# [Task statement]
Each line from the one with "Task: Click the eyeglasses" through the final line of the entries below must be printed exactly, and the pictures must not be.

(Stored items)

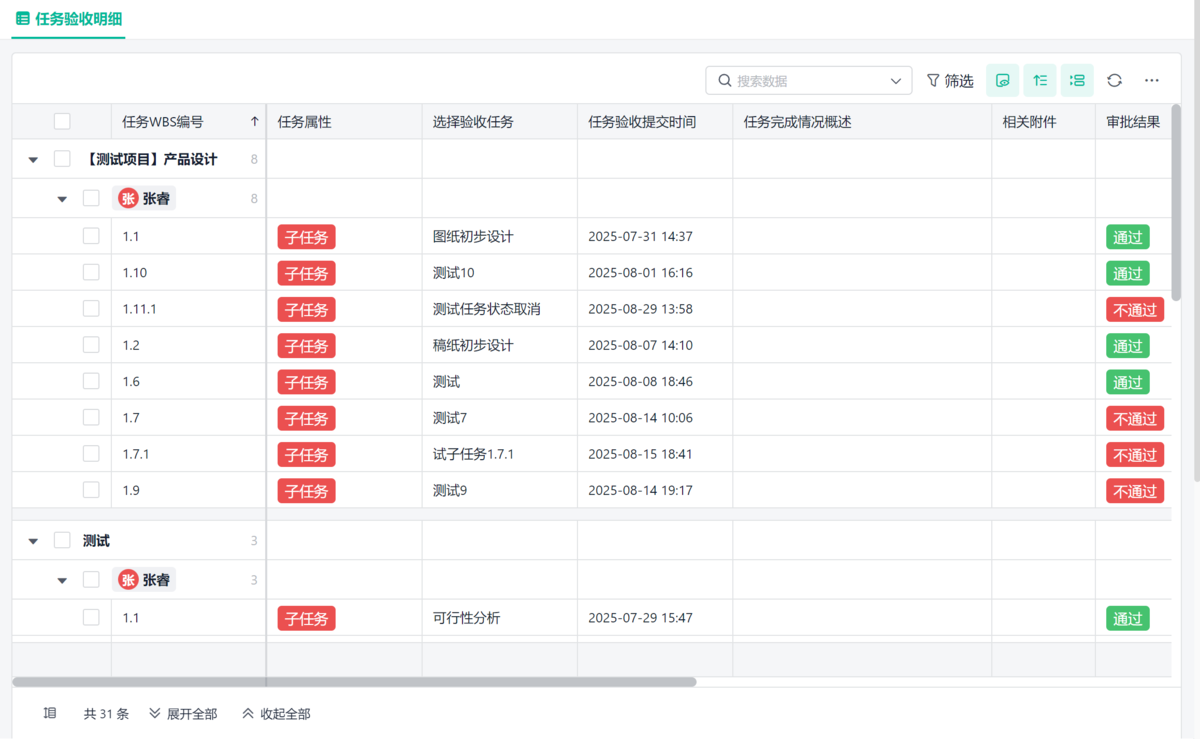Click 展开全部 to expand all groups
The image size is (1200, 739).
point(183,714)
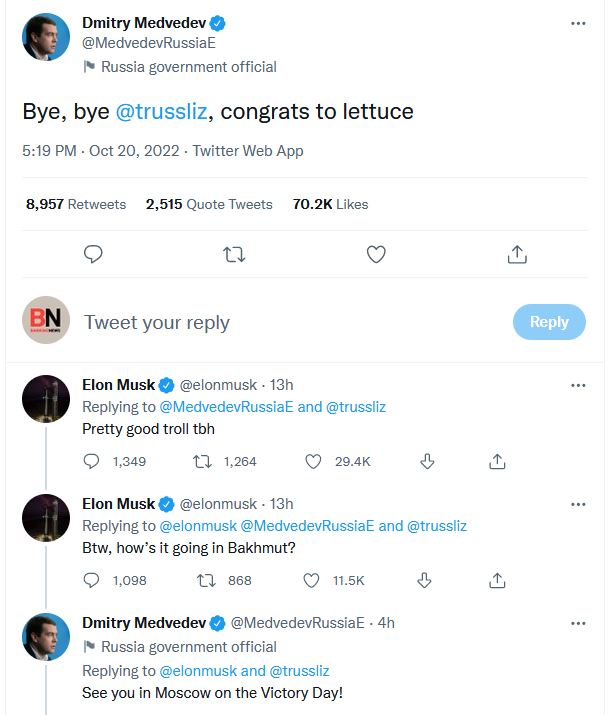
Task: Like the main tweet by Medvedev
Action: pos(376,254)
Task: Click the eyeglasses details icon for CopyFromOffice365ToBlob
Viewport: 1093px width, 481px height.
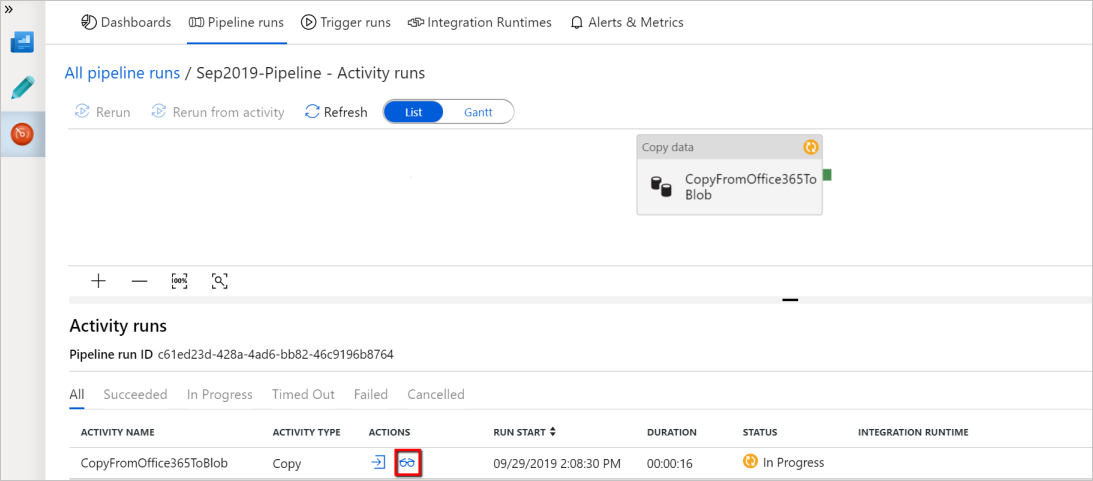Action: click(407, 462)
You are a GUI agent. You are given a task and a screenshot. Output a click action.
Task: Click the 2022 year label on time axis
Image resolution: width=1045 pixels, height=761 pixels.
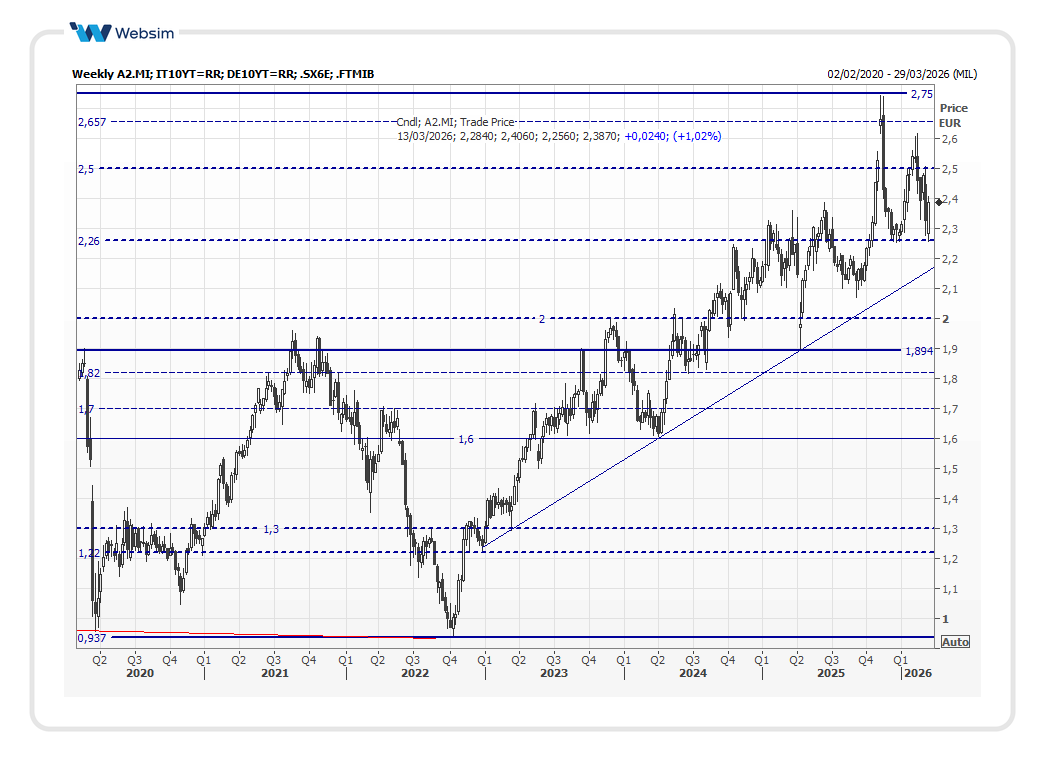coord(414,674)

# [Task solution]
Task: Click the eyeglasses details icon for CopyFromOffice365ToBlob
Viewport: 1093px width, 481px height.
Action: click(407, 462)
You are a GUI agent. You are given a task and a screenshot. Output a click action.
Task: Click the 2022 year label on time axis
Image resolution: width=1045 pixels, height=761 pixels.
coord(414,674)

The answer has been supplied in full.